[TASK DATA — start]

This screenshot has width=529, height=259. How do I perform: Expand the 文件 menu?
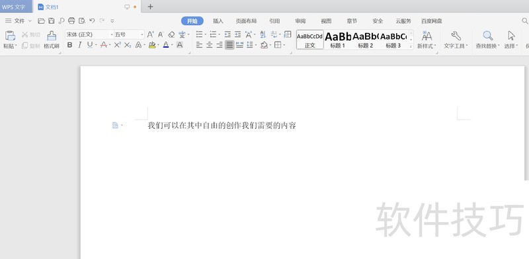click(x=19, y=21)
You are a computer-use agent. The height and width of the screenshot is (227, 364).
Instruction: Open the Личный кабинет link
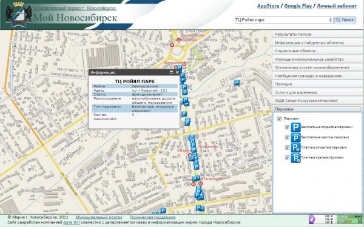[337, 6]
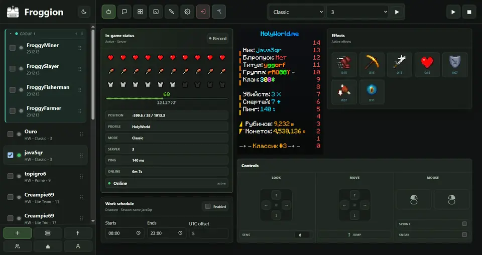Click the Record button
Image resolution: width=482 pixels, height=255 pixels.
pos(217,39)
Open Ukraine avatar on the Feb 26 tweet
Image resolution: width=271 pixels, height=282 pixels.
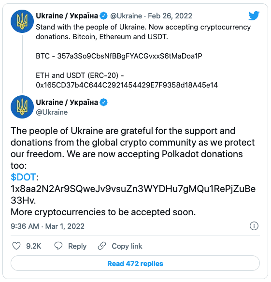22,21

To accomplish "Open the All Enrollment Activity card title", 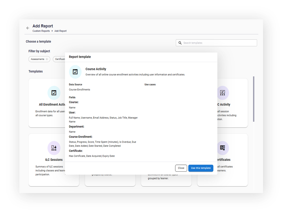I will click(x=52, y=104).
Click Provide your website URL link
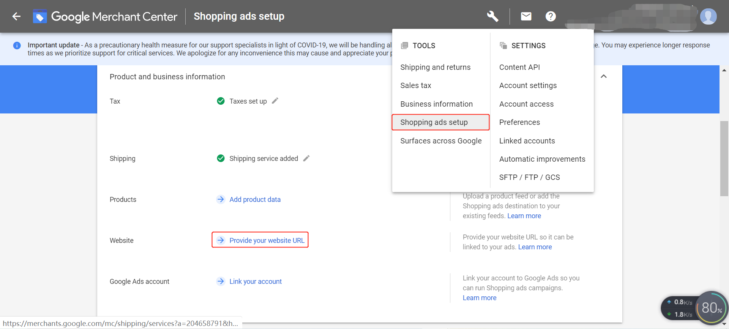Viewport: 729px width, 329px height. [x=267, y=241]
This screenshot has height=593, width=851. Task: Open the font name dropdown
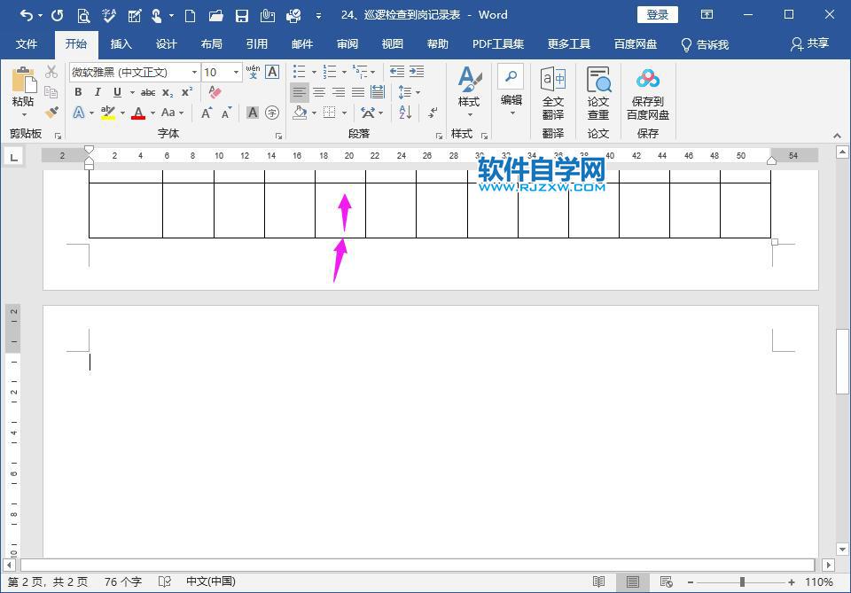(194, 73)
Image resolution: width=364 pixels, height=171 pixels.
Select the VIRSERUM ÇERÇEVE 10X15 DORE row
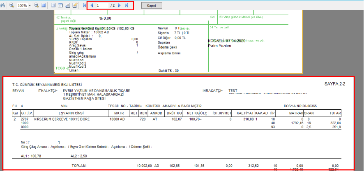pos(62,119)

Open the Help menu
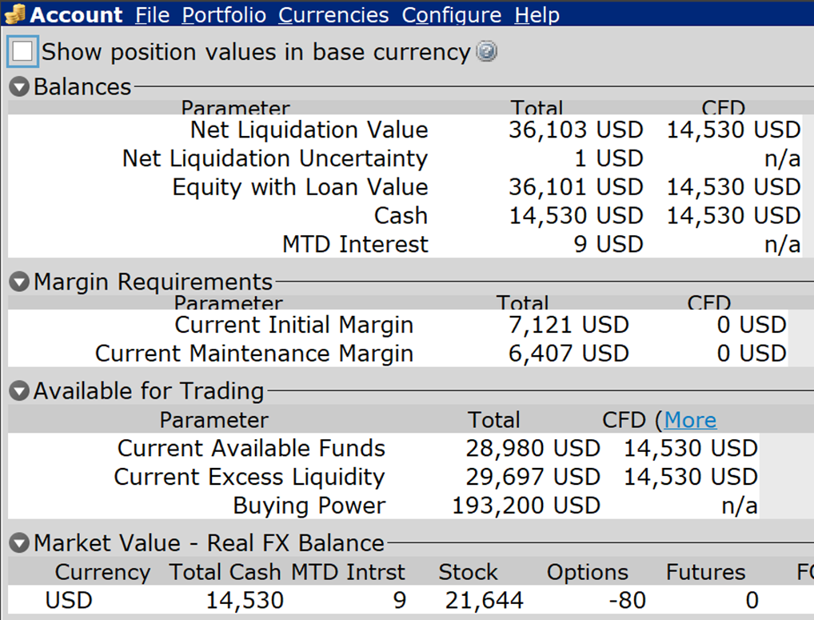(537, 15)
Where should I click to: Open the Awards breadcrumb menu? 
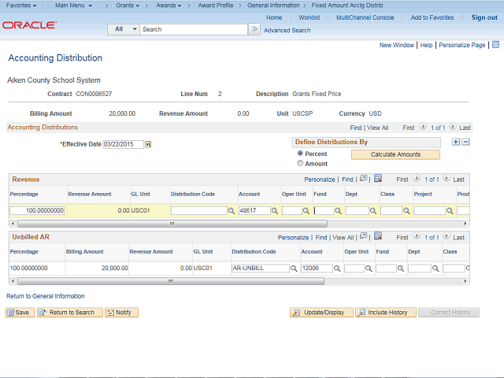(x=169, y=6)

[TASK DATA — finish]

### WORK REQUIRED
Go back to the entries above and restate word for word every line from the first through the one that contains "You are a computer-use", leaving the pictures behind.

### TASK OUTPUT
This screenshot has width=529, height=259. How do I perform: Expand the 文件 menu?
click(x=19, y=21)
You are a computer-use agent. The height and width of the screenshot is (227, 364).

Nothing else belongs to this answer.